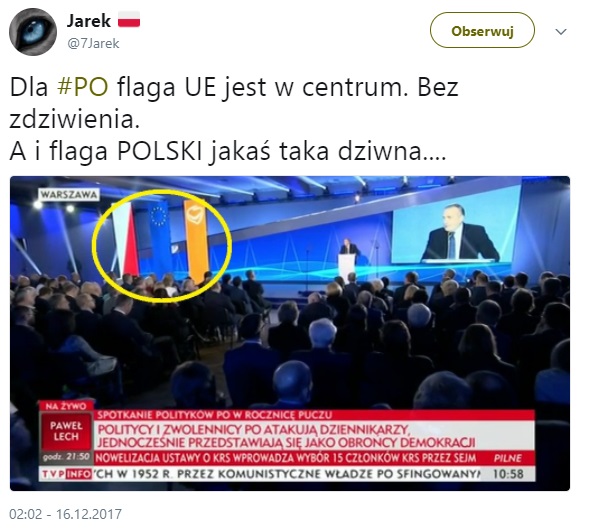Image resolution: width=608 pixels, height=529 pixels.
Task: Open the Jarek display name profile link
Action: click(x=89, y=21)
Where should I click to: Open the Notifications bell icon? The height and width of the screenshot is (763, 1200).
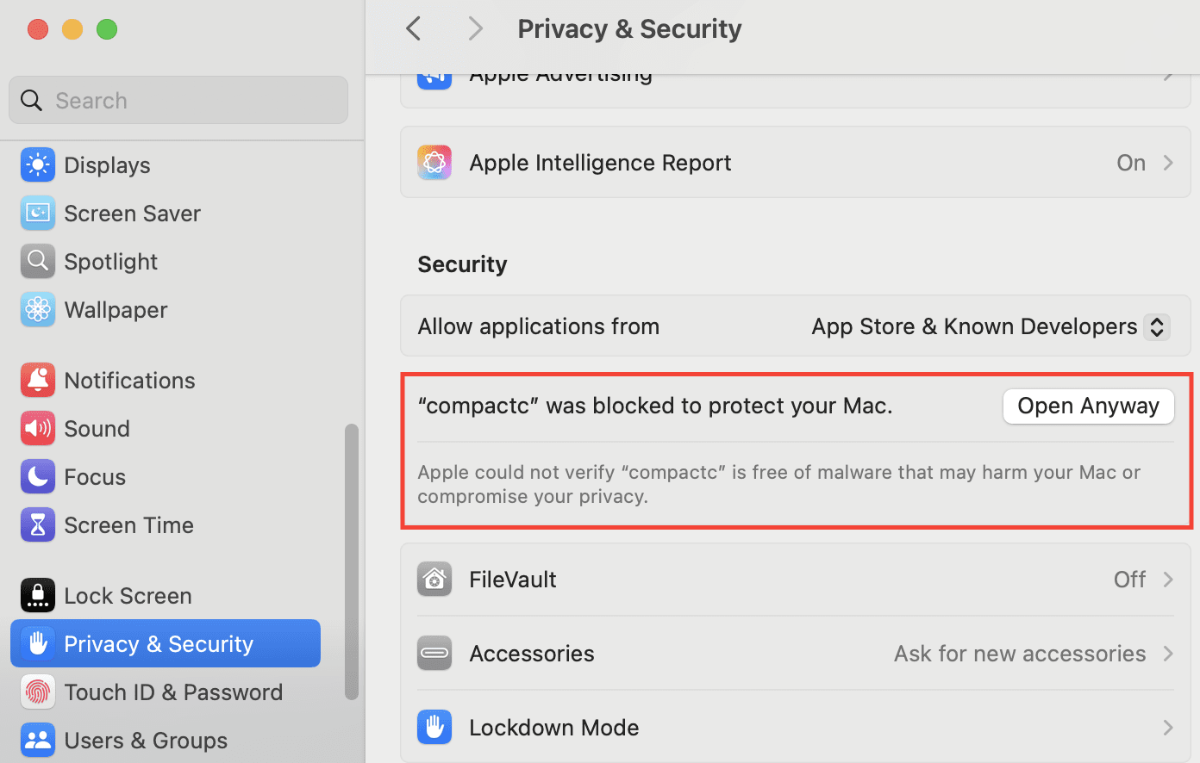pyautogui.click(x=37, y=380)
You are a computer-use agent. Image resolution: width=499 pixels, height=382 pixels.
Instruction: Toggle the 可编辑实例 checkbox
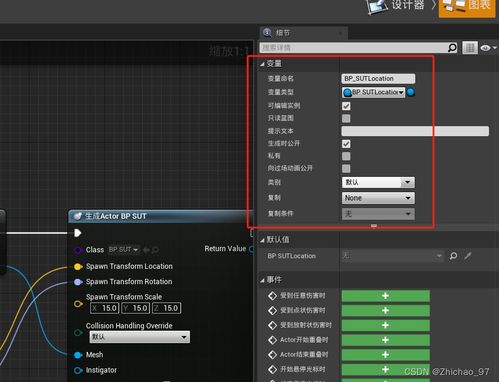346,106
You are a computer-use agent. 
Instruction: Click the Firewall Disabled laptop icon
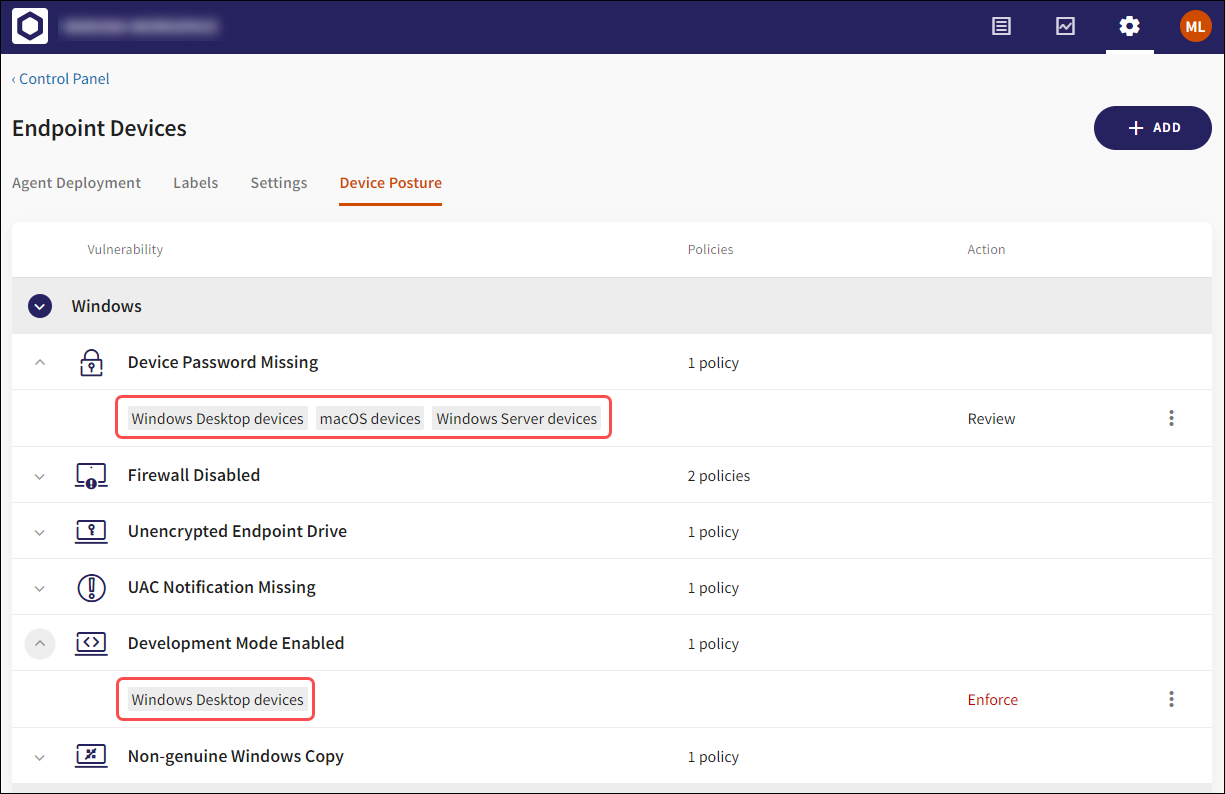coord(91,476)
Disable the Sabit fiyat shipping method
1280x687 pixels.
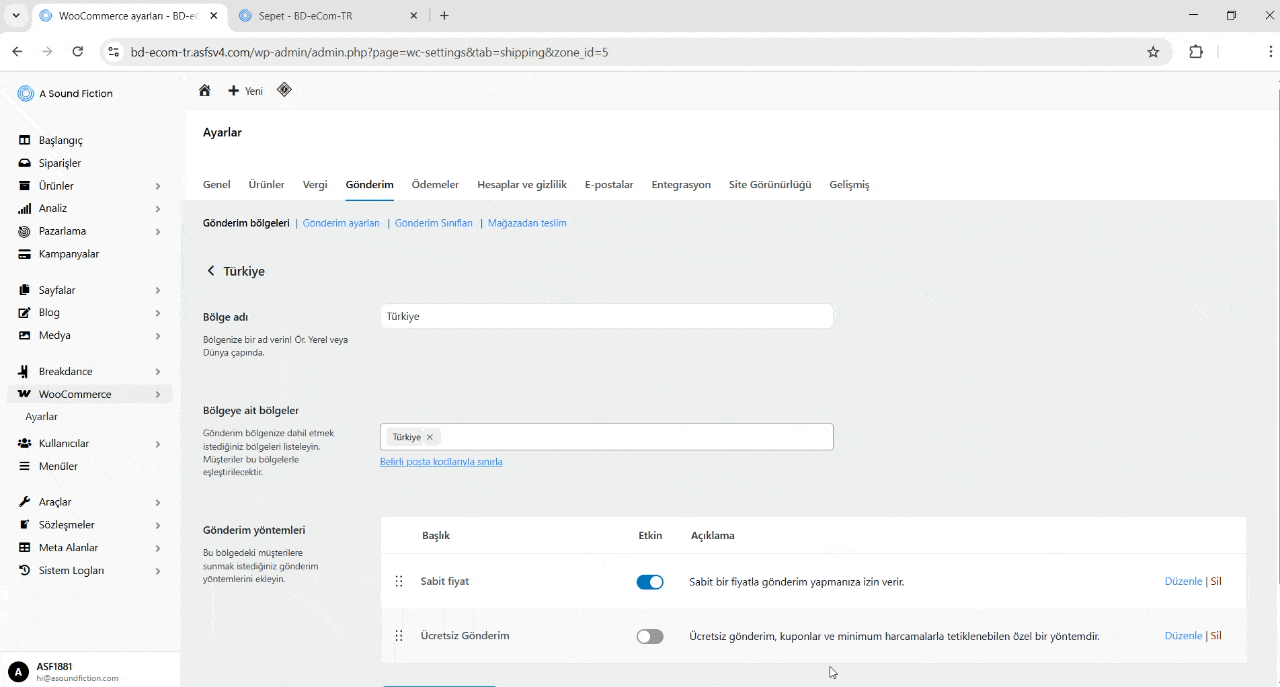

● PROBLEM STATEMENT:
In the entries above, find each line with "agent" and copy it.

● SOLUTION FOR THIS PROBLEM:
You are a computer-use agent. Image resolution: width=499 pixels, height=382 pixels.
You are a computer-use agent. 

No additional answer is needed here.